Teachman was subsequently accepted into the PhD program in clinical psychology at Yale University, where she worked under the mentorship of Dr. Sheila Woody. During her time at Yale, Teachman met her future spouse, Brian Nosek, who was also pursuing a PhD at the institution (in the field of social psychology).

== Research ==
Teachman leads the Program for Anxiety, Cognition, and Treatment (PACT) lab at the University of Virginia, where she studies emotional dysregulation, notably in anxiety disorders. She is the Principal Investigator for multiple projects, including Project Implicit Mental Health, initiated in September 2011, which is a public website designed to evaluate autonomic mental health associations, and MindTrails, launched in the Spring of 2016, which is another public website dedicated to studying online cognitive bias modification.

Teachman is the recipient of an American Psychological Association Presidential Citation for her "leadership in advancing evidence-based practice in psychology and in applying technology to mental health research and practice."
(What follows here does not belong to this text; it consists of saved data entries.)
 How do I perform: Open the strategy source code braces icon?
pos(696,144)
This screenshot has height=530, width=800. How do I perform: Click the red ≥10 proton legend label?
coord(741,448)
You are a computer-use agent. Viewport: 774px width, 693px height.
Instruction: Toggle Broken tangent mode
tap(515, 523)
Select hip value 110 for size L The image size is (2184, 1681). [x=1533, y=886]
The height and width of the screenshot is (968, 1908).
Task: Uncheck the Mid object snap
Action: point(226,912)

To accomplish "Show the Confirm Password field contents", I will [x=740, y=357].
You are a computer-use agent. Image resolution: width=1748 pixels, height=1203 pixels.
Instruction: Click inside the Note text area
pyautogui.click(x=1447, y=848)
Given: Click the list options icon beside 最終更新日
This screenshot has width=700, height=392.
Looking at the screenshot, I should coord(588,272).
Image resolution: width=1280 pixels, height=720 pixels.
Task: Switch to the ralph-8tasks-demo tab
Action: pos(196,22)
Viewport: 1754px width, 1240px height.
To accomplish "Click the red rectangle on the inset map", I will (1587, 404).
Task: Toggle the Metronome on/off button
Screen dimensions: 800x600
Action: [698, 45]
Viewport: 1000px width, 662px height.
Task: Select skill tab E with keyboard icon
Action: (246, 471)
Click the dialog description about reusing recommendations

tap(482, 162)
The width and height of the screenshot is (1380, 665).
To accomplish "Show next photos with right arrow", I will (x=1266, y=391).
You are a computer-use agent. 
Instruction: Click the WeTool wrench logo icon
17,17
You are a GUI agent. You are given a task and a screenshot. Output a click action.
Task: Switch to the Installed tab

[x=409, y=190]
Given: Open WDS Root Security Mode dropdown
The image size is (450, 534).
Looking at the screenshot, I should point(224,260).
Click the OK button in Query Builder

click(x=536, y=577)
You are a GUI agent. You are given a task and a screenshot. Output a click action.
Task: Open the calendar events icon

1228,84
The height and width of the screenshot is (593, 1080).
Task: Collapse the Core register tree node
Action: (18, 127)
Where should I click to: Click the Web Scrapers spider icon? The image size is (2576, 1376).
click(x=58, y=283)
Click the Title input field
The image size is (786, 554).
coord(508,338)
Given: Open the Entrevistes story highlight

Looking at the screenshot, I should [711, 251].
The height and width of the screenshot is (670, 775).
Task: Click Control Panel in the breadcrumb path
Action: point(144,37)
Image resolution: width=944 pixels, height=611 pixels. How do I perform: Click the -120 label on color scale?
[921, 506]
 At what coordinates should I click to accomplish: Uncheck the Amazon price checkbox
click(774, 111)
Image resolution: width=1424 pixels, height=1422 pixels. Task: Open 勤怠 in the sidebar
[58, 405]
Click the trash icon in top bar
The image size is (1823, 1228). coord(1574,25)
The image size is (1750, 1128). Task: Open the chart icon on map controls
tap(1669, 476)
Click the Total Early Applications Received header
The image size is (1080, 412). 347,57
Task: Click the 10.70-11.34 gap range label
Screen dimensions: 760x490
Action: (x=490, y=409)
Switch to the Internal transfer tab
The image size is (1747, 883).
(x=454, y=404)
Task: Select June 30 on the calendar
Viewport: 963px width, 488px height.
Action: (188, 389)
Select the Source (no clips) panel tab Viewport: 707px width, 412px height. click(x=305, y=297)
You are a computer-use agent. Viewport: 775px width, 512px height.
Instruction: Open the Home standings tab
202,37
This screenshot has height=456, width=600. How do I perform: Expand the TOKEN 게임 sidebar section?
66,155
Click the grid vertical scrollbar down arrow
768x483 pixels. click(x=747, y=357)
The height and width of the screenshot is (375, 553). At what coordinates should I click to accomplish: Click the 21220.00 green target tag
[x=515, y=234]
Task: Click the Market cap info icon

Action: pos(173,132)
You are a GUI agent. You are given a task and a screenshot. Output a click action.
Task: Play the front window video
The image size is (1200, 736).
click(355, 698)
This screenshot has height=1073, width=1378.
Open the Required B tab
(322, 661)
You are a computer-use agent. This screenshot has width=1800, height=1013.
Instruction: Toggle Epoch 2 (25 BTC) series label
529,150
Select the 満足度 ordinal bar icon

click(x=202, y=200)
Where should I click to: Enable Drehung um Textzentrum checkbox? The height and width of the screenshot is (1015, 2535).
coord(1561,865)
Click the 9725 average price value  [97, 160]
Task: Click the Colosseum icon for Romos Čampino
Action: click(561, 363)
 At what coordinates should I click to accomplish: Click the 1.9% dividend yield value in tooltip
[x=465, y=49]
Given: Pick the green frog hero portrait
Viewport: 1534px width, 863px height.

== Selected publications==

- Bernstein, D. A., Teachman, B. A., Olatunji, B. O., & Lilienfeld, S. O. (2020). Introduction to clinical psychology: Bridging science and practice (Ninth edition). Cambridge University Press.
- Teachman, B. A., Schwartz, M., Gordic, B., & Coyle, B. (2003). Helping your child overcome an eating disorder: What you can do at home. Oakland, CA: New Harbinger.
- Woody, S., Detweiler-Bedell, J., Teachman, B. A., & O’Hearn, T. (2002). Treatment planning in psychotherapy: Taking the guesswork out of clinical care. New York: Guilford Press.